WENO3

WENO3

\[ \begin{align} \phi^-_{x,i}&=\frac{1}{2h}(\Delta^+\phi_{i-1}+\Delta^+ \phi_i)-\frac{1}{2h}\omega_{-}(\Delta^+ \phi_{i-2}-2\Delta^+\phi_{i-1}+\Delta^+ \phi_i)\\ \omega^- &=\frac{1}{1+2r^2_{-}}\\ r_{-} &=\frac{\epsilon+(\Delta^-\Delta^+ \phi_{i-1})^2}{\epsilon+(\Delta^-\Delta^+ \phi_i)^2}\\ \phi^+_{x,i}&=\frac{1}{2h}(\Delta^+ \phi_{i-1}+\Delta^+\phi_i)-\frac{1}{2h}\omega^+(\Delta^+\phi_{i+1} -2\Delta^+\phi_i+\Delta^+\phi_{i-1})\\ \omega_{+} &=\frac{1}{1+2r^2_{+}}\\ r_{+} &=\frac{\epsilon+(\Delta^-\Delta^+ \phi_{i+1})^2}{\epsilon+(\Delta^-\Delta^+ \phi_{i})^2} \end{align} \]

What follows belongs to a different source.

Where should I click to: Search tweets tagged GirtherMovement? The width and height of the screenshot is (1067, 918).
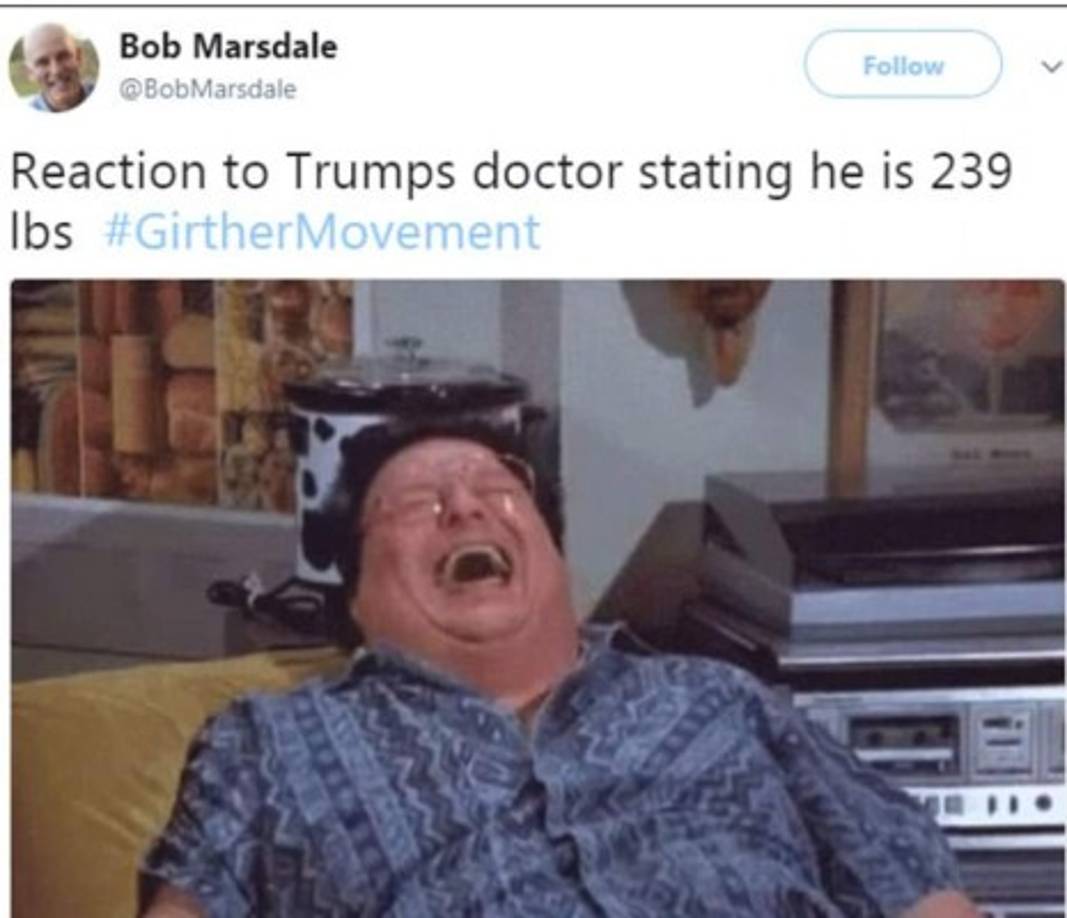[x=322, y=232]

1D WENO Type Extrapolation
Assume that we have a stencil of three points $x_0=0,x_1=h,x_2=2h$ with point values $u_j,j=0,1,2$, We aim to obtain a $3-k$th order approximation of
$\displaystyle \frac{d^k u}{dx^k}|_{x=-h/2},k=0,1,2$ denoted by $ u^{*k}$. We have three candidate substencils given by
\[S_r=\{x_0,..x_r\},r=0,1,2\]
On each stencil $S_r$ we have a $r$ degree $p_r(x)$
\[ \begin{align} p_0(x) &=u_0\\ p_1(x) &=u_0+\frac{1}{h} x(u_1-u_0)\\ p_2(x) &=u_0+\frac{1}{2h}x(-3u_0+4u_1-u_2)+\frac{1}{2h^2}x^2(u_0-2u_1+u_2) \end{align} \]

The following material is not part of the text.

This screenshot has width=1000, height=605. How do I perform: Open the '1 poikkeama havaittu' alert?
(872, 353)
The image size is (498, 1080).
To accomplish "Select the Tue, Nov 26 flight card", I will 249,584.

Suppose $u(x)$ is smooth on $S_r$, the $u^{*k}$ can be extrapolated by
\[ \begin{align} u^{*k} &=\sum^2_{r=0}d_rp^{(k)}(x)|_{x=\frac{-h}{2}}\\ d_0 &=h^2 \\ d_1 &=h\\ d_2 &=1-h-h^2 \end{align} \]

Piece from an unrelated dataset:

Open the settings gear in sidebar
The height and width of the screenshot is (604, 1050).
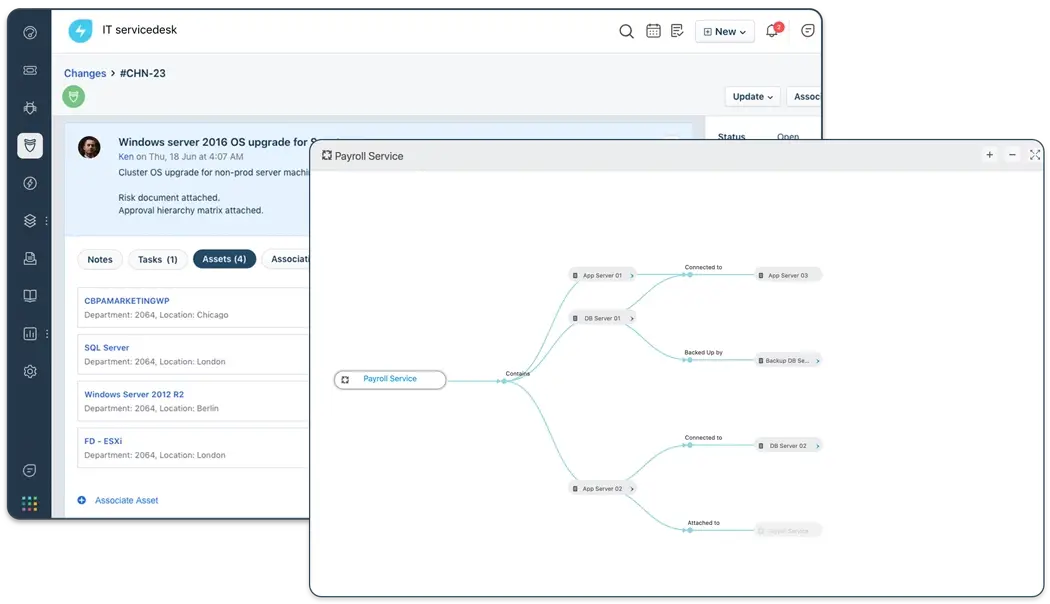click(30, 371)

We now look for WENO type extrapolation in the form
\[ \begin{align} u^{*k} &=\sum^2_{r=0}\omega_rp_r^{(k)}(x)|_{x=\frac{-h}{2}}\\ \beta_0 &=h^2\\ \beta_1 &=\sum_{i=1}^2 \int_{-h}^0 h^{(2i-1)}(p^{(i)}_1(x))^2 dx=(u_1-u_0)^2 \\ \beta_2 &=\sum_{i=1}^2 \int_{-h}^0 h^{(2i-1)}(p^{(i)}_2(x))^2 dx\\ &=\frac{1}{12}(61u_0^2+160u_1^2+74u_0u_2+25u_2^2-196u_0u_1+124u_1u_2)\\ \alpha_r&=\frac{d_r}{(\epsilon+\beta_r)^2}\\ \omega_r&=\frac{\alpha_r}{\sum^2_{s=0} \alpha_s}\\ d_0 &=h^2 \\ d_1 &=h\\ d_2 &=1-h-h^2 \end{align} \]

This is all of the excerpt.